Forget toilet paper and booze: South Australians are panic buying MEAT with major butchers forced to place limits on how much their customers can buy
South Australian butchers have been hit by extreme panic buying as customers bought up five days worth of product in hours.
Meat merchants in the Adelaide Hills are scrambling to restock their fridges to feed hungry consumers as South Australia goes into lockdown.
Thousands of shoppers flocked to stores and supermarkets across Adelaide before a six-day hard lockdown began on Wednesday at 11.59pm.
Panic buying measures forced Jo Dunn from Dunn's of Woodside butchersto implement a 2kg restriction on meat purchases for customers.
'What a day. Our stock levels are exhausted (just like us!),' Ms Dunn said on Wednesday evening.
'It’ll take us awhile to restock and get our display half reasonable so please don’t come in the morning as you’ll be disappointed.'
Dunn's of Woodside along withMeat at the Mount in Mount Compass and Mount Pleasant Butchers sold five days worth of meat on Wednesday alone.

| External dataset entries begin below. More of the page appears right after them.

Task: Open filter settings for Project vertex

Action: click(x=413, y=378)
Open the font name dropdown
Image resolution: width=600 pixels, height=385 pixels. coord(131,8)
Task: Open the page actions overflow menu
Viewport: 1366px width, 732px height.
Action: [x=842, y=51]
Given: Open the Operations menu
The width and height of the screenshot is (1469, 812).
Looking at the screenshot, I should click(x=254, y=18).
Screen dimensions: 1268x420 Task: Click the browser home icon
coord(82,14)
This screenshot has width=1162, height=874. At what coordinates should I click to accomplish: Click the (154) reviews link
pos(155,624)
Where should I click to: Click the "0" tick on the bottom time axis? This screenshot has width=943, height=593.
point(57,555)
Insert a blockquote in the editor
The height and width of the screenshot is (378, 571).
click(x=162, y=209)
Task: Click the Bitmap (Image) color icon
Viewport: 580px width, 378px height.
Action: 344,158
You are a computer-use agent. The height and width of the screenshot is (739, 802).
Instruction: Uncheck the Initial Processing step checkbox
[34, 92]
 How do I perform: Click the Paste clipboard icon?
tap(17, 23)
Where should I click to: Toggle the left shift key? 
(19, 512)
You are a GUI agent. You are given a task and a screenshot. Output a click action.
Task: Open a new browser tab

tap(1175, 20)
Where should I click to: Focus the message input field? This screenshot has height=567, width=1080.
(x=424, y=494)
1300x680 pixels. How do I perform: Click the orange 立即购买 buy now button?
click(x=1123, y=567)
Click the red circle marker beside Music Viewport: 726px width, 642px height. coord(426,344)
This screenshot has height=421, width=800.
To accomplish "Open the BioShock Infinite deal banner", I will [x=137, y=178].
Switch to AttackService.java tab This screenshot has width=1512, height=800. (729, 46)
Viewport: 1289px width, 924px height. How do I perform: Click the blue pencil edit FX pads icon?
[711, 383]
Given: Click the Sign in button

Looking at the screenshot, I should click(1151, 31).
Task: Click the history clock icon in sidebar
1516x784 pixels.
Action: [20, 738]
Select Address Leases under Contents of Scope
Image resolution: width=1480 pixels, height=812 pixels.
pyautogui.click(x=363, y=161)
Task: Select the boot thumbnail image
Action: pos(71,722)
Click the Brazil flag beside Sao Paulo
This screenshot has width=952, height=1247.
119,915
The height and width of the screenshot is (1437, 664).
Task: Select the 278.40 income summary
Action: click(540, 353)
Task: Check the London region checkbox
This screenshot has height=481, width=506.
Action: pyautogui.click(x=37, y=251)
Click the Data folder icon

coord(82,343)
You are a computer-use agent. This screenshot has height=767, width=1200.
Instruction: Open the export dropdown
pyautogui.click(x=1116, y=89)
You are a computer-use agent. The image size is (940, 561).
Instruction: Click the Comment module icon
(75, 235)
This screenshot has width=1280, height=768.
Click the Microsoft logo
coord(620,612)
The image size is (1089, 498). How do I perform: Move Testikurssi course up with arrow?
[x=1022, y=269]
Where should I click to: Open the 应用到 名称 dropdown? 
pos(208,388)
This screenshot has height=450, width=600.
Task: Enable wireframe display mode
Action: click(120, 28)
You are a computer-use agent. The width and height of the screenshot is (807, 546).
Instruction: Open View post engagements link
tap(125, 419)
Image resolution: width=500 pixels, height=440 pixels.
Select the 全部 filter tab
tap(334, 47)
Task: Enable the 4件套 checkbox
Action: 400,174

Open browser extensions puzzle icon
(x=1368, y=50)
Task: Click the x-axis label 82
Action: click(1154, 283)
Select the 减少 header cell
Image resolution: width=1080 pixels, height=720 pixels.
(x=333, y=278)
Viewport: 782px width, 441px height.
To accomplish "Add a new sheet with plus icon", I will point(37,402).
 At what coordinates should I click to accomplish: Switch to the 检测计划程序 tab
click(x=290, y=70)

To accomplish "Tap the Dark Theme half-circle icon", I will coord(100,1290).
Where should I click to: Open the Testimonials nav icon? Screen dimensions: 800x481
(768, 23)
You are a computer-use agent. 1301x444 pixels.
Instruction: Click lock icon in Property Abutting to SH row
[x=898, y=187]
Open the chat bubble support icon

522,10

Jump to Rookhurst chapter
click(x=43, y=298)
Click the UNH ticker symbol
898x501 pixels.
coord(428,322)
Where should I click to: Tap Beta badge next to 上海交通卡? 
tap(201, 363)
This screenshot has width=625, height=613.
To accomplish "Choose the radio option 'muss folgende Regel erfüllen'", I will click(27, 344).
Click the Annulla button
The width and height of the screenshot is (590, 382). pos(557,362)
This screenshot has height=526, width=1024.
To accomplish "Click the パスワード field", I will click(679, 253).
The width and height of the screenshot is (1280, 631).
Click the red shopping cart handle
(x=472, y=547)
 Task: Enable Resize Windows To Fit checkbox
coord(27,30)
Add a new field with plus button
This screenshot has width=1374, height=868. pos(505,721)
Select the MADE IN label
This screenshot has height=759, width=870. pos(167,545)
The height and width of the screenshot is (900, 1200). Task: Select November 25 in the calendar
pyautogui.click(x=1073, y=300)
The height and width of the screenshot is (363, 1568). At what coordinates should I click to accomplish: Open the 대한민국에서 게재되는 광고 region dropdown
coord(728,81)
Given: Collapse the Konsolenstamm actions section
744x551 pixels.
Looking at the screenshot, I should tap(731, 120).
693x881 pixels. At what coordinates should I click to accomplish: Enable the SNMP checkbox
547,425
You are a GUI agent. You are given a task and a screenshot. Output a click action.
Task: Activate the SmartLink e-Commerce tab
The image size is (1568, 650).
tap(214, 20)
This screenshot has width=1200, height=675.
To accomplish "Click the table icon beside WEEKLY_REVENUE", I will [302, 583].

Butchers are an essential service and will remain open during South Australia's lockdown, leaving many butchers confused at the amount of bulk buying from customers.
'What a whirlwind! A reminder we are open and after another crazy day, we’re well stocked!' Ms Dunn posted online.
'We’ve got plenty so no need too panic.'
Katie Gooden from Mount Pleasant Butchers told Adelaide Now nearly every customer was panic buying.
'We didn't have one customer who bought anything under $200 as everyone was bulk buying,' she said.
'It’s pretty crazy as we’re open again today and will be in the days ahead, so there was no need for it.
'But in a way it was good as we had so much stock due to cancellations from cafes and so on which had to close due to restrictions.'
Butchers urged customers to look into delivery options to avoid overcrowding stores, which could potentially be a coronavirus risk.
Essential groceries such as toilet paper have flown off the shelves across the state with Coles supermarkets forced to impose a two-packet limit across South Australia.
Adelaide was sent into one of the world's strictest lockdowns after the Parafield cluster in the city's north grew to 23 cases on Wednesday.
There were no additional infections reported on Thursday morning.
But chief public health officer Nicola Spurrier said 17 additional cases are being treated as positive infections, but they are still waiting on official test results.
Weddings and funerals are banned along with all outdoor sport and exercise and masks are required outside the home.
People are only allowed to leave their homes once each day to buy groceries or to seek a Covid-19 test or other medical treatment.
Only supermarkets, petrol stations, medical centres, critical infrastructure, public transport, airport and freight services, banks, post offices, school and childcare for essential workers and veterinary services are allowed to stay open.
There are 35 active Covd-19 infections across the state.
Police Commissioner Grant Stevens said the six-day period would be followed by another eight days of continuing restrictions.